Use of Adrenergic Bronchodilators by Pediatric Allergists and Pulmonologists

Author Affiliations

From the Pediatric Allergy and Pulmonology Service, Merrillville, Ind.

Am J Dis Child. 1989;143(4):481-485. doi:10.1001/archpedi.1989.02150160111022

• Twenty-one pediatricians specializing in allergy, pulmonology, or both were questioned about their use of adrenergic bronchodilators for treating children of different ages at home, in the emergency department, and in the hospital. Most would use inhaled medications in all settings and for all ages.

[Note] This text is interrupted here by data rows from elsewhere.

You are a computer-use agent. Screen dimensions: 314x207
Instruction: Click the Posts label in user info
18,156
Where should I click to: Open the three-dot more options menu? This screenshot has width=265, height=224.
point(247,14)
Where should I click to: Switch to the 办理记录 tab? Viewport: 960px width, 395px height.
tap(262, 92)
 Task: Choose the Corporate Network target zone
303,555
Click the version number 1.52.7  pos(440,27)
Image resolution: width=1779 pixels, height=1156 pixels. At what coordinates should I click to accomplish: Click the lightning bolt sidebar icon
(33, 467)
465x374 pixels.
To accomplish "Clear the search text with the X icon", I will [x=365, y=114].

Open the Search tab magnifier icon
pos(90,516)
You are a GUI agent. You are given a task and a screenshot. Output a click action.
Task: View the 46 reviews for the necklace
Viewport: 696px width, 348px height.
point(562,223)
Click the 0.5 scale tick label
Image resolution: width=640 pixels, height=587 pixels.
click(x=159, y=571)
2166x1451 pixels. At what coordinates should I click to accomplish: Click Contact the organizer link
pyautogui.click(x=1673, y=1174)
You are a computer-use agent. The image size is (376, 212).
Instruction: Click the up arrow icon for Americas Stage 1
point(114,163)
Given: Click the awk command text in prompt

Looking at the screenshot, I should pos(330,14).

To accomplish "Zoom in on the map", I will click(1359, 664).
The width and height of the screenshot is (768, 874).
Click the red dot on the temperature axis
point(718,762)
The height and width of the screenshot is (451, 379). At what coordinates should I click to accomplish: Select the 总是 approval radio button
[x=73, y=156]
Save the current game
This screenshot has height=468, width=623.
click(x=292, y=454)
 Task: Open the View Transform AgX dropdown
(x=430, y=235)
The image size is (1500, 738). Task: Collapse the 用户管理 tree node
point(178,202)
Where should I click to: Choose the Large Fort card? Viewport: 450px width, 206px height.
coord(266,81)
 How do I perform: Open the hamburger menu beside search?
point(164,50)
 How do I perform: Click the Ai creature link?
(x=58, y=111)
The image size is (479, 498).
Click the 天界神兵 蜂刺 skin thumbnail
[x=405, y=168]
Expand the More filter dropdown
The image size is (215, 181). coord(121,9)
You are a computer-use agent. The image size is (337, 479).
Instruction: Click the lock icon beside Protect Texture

Few expressed strong preference for one drug over another, but only 2 would regularly use nebulized isoproterenol hydrochloride or isoetharine hydrochloride. Dosing frequency of inhaled medication at home was usually limited to every 4 hours, but in the emergency department or hospital, intervals between doses of 20 minutes or less were common. If this treatment failed, 9 physicians would use intravenous isoproterenol, but 4 strongly opposed its use. These results indicate that substantial variation exists in current expert practice, but that inhaled albuterol, metaproterenol, or terbutaline sulfate are most often preferred for treating asthma, bronchopulmonary dysplasia, and bronchiolitis in children of all ages, and that doses and dosing intervals are frequently altered to meet patient needs.